--- Brief ---
Reproduce the data below, replacing every occurrence of "How do I perform" with "How can I complete" and leaving all other text unchanged.

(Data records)

::::::::::

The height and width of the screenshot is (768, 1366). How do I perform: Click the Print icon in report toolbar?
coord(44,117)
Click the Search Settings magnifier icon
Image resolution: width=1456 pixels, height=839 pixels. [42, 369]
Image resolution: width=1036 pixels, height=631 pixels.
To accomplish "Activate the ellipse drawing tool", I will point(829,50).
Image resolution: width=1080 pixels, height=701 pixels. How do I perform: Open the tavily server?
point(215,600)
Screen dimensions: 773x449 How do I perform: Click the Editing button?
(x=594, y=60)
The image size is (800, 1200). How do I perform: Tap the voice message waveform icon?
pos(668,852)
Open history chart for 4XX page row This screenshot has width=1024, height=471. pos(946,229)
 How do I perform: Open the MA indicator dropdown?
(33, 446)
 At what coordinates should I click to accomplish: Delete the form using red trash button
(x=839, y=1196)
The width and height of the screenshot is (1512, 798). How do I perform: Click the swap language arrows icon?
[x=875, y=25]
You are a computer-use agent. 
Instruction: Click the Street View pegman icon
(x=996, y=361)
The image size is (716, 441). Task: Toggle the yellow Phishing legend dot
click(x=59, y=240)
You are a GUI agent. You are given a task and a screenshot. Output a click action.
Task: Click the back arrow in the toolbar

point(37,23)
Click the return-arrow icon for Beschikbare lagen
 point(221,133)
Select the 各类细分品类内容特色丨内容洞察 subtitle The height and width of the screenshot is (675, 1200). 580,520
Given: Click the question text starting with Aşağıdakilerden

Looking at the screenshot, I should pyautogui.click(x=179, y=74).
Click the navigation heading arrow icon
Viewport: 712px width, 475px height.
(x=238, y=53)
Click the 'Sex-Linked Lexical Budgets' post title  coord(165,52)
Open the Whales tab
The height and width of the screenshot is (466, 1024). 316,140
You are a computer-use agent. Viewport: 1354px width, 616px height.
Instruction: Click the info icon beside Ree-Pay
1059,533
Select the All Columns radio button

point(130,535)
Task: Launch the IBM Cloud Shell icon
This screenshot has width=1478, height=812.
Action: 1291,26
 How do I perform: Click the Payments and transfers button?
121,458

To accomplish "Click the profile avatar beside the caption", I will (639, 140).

::::::::::

--- Solution ---
The height and width of the screenshot is (768, 1366). How can I complete: Click the Print icon in report toolbar?
coord(44,117)
Click the Search Settings magnifier icon
Image resolution: width=1456 pixels, height=839 pixels. [42, 369]
Image resolution: width=1036 pixels, height=631 pixels.
To accomplish "Activate the ellipse drawing tool", I will point(829,50).
Image resolution: width=1080 pixels, height=701 pixels. How can I complete: Open the tavily server?
point(215,600)
Screen dimensions: 773x449 How can I complete: Click the Editing button?
(x=594, y=60)
The image size is (800, 1200). How can I complete: Tap the voice message waveform icon?
pos(668,852)
Open history chart for 4XX page row This screenshot has width=1024, height=471. pos(946,229)
 How can I complete: Open the MA indicator dropdown?
(33, 446)
 At what coordinates should I click to accomplish: Delete the form using red trash button
(x=839, y=1196)
The width and height of the screenshot is (1512, 798). How can I complete: Click the swap language arrows icon?
[x=875, y=25]
You are a computer-use agent. 
Instruction: Click the Street View pegman icon
(x=996, y=361)
The image size is (716, 441). Task: Toggle the yellow Phishing legend dot
click(x=59, y=240)
You are a GUI agent. You are given a task and a screenshot. Output a click action.
Task: Click the back arrow in the toolbar

point(37,23)
Click the return-arrow icon for Beschikbare lagen
 point(221,133)
Select the 各类细分品类内容特色丨内容洞察 subtitle The height and width of the screenshot is (675, 1200). 580,520
Given: Click the question text starting with Aşağıdakilerden

Looking at the screenshot, I should pyautogui.click(x=179, y=74).
Click the navigation heading arrow icon
Viewport: 712px width, 475px height.
(x=238, y=53)
Click the 'Sex-Linked Lexical Budgets' post title  coord(165,52)
Open the Whales tab
The height and width of the screenshot is (466, 1024). 316,140
You are a computer-use agent. Viewport: 1354px width, 616px height.
Instruction: Click the info icon beside Ree-Pay
1059,533
Select the All Columns radio button

point(130,535)
Task: Launch the IBM Cloud Shell icon
This screenshot has width=1478, height=812.
Action: 1291,26
 How can I complete: Click the Payments and transfers button?
121,458

To accomplish "Click the profile avatar beside the caption", I will (639, 140).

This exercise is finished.